Je n'aurais pas dû penser à ça car j'entends une voiture qui vient… Que faire, et si c'était le tueur de routards, je me retourne, le véhicule n'est pas encore à portée de vue, je dois agir vite j'
élabore en quelques secondes une stratégie qui peut me sauver la vie :… Je saute dans le fossé, j'aplatis mon corps contre les herbes, je fais le mort. Quelques secondes plus tard le vrombissement d'un moteur arrive à ma auteur, je ne perçois aucun ralentissement, aucune hésitation chez le conducteur. La voiture file plus vite que l'éclaire, j'attends encore jusqu'à ce que je ne l'entende plus et je sors de ma cachette.
J'époussette les herbes accrochées, je replace mes cheveux du mieux que je peux. Mon pantalon garde les stigmates verts des herbes écrasées, je reprends ma route en souriant, j'ai encore le cœur tout excité par mon aventure.
La
lumière est déjà plus pâle, c'est l'heure que je préfère, j'aime accompagner le soleil dans sa chute
fantastique. Je m'arrête et je regarde la fin d'un cycle, je ne garde en mémoire que l'instant présent, c'est l'heure, où toutes les couleurs sont douce,
jaune-orangée, le soleil s'apprête à quitter les lieux, il s'étire une dernière fois, il agrippe ses rayons sur les cimes et les collines, il hésite à quitter les lieux sans pour autant stopper sa descente
perpétuelle vers le lendemain, et jusqu'à ce qu'il soit complètement absorbé par la terre le soleil déclare sa flamme au jour qui s'achève.
Alors c'est la nuit qui s'avance. Je reprends ma route, d'un pas plus rapide, je tente d'aller plus vite que les étoiles qui renaissent chaque soir. La nuit d'
hiver est moins accueillante que la nuit d'été, elle chante moins, elle est plus froide et impénétrable, les nuits d'hivers sont en hibernation, lovées dans leur silence, économisant la chaleur du jour au creux de leur ventre.
J'avance toujours plus rapide, je sors mon bonnet de la poche de mon parka et l'enfile sans arrêté ma course vers le halo des villes.
Le rythme de la marche et la faim me submerge sans que j'y fasse attention. Me revoilà parti dans un rêve, je marche comme un somnambule vers sa trajectoire mystérieuse. Je ne mesure pas plus d'un mètre vingt. L'atmosphère sèche et tiède de la maison de ma grand mère me revient aussi réelle que l'humidité qui s'abat sur mes épaules et que je ne ressens pas à cet instant. Je veux savoir ce qui se cache dans le petit buffet fermé solidement par le
cadenas doré. Pourquoi tant de précaution ? Il n'y a que les choses interdites qui sont enfermées, ou les objets précieux, ou une surprise pour mon anniversaire ? Grand-mère a-t-elle peur que je découvre son secret ? Je ressens dans la nuit l'approche de mes 8 ans, je revis cette émotion comme si j'y étais à nouveau.

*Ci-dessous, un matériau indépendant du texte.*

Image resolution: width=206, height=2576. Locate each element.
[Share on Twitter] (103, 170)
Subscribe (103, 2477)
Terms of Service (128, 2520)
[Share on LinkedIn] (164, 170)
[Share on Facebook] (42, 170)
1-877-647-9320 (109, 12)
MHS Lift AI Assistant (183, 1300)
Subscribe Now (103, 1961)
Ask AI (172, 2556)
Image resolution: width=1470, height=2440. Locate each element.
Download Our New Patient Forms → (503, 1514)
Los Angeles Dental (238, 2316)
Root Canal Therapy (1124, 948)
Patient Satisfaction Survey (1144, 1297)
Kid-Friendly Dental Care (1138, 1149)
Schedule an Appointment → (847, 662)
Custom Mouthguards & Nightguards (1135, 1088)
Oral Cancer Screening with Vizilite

La curiosité me fit délirer pendant plusieurs jours jusqu'au jour de mon anniversaire. Ce matin là, Mémé me réveilla comme d'habitude pour prendre mon petit déjeuner, j'étais sûre que le cadenas ne condamnerait plus l'ouverture du petit buffet. Il n'y avait plus de raison de cacher encore mon cadeau, ce matin j'ai 8 ans, m'étais-je dis. D'un bond je courrais derrière ma grand-mère qui se dirigeait vers la cuisine. Elle avait comme tous les matins préparé mon petit déjeuner. Un bol de chocolat au lait, le
petit pot de beurre, et deux tartines de pain frais déjà beurrées . Une terrible déception m'agrippa les entrailles. Le buffet et son cadenas me toisaient dédaigneusement du haut de leur solide
tandem. Ll'un et l'autre encore unis malgré ce jour qui aurait dû les séparer, ouvrant ainsi la porte sur mon cadeau. Je mangeais ma tartine en déchirant le pain à pleines dents, tournant le dos à ma déception, ignorant l'incontournable vérité
Le froid rattrape mes souvenirs, ou est-ce cet énorme poids lourd en passant à côté de moi qui me fais sortir de mes 8 ans et
bombarde mes flash-back les réduisant en mille morceaux. Je suis en colère contre ce camion puant le kérosène brûlé. Il a renvoyé ma grand-mère à son effroyable destin de défunte, et moi je suis avec mes 1m80 tout frigorifié et mort de faim sur le bitume de la nuit. Je lève le poing aux étoiles glacées et je crie toute gorge déployée :
- Mon cadeau était dans le petit buffet, mes patins à roulettes, le trésor de mes 8 ans, l'amour de ma grand-mère …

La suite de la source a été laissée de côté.